## What is being asked
Quote exactly the lines from the one with "1174x467 pixels. Task: Deselect" to the end of the data, both included; omit the pictures.

++++ Data for review

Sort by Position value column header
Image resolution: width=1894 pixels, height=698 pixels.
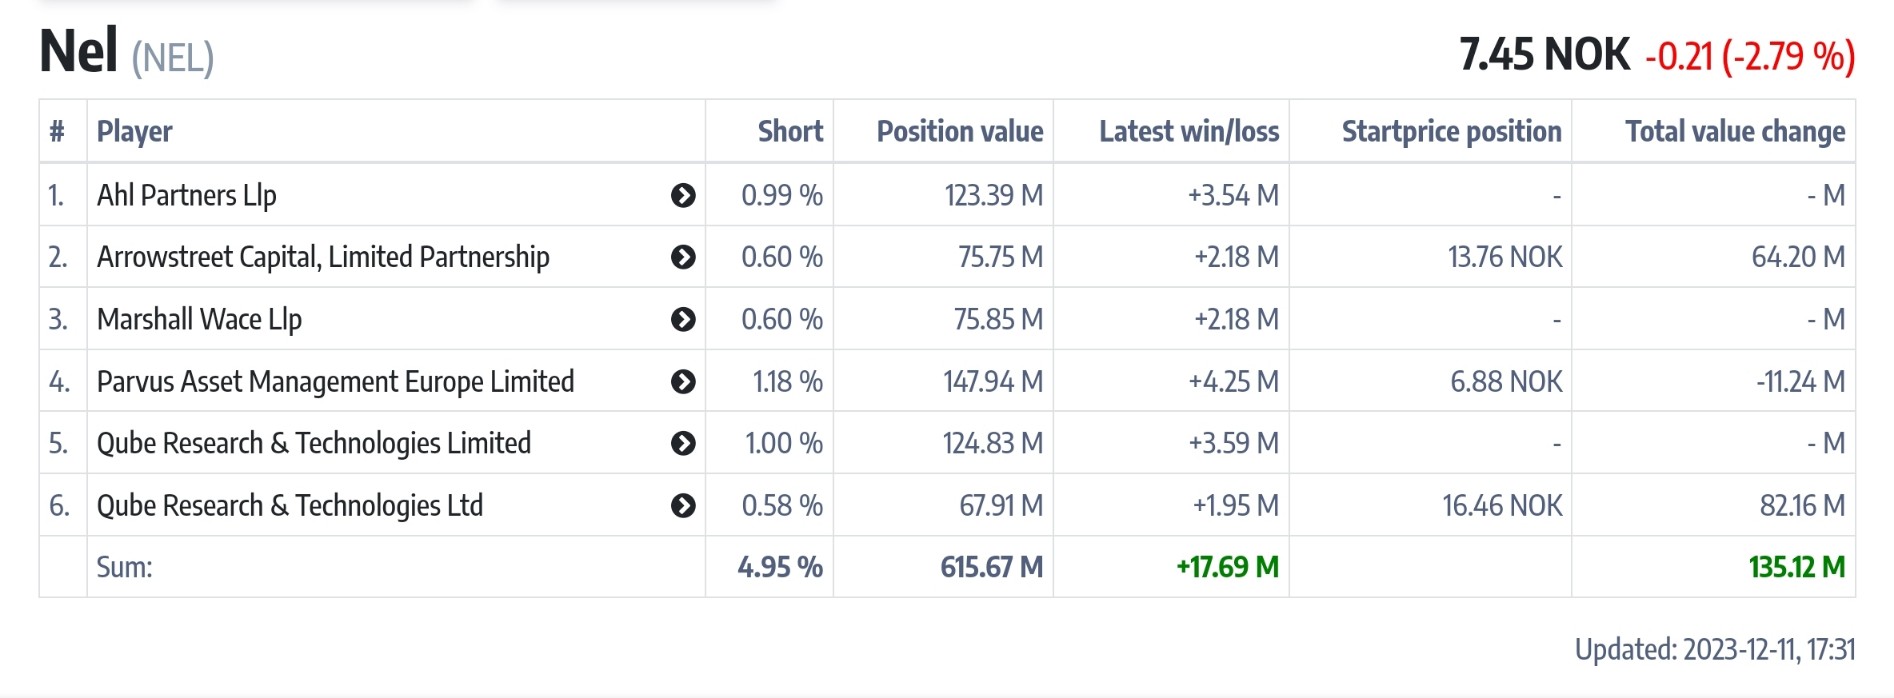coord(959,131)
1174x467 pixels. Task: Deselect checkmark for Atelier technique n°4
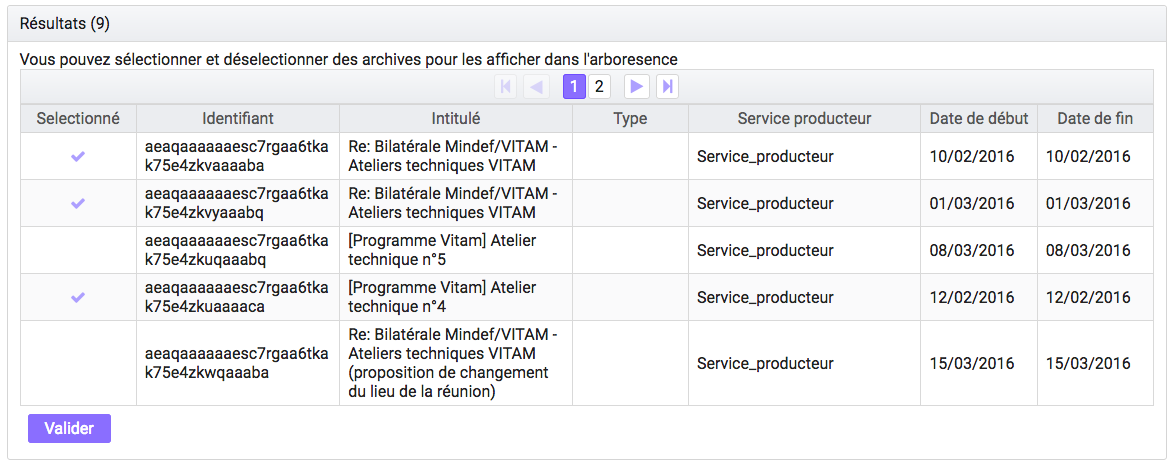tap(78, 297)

++++++++

## Finished task
1174x467 pixels. Task: Deselect checkmark for Atelier technique n°4
tap(78, 297)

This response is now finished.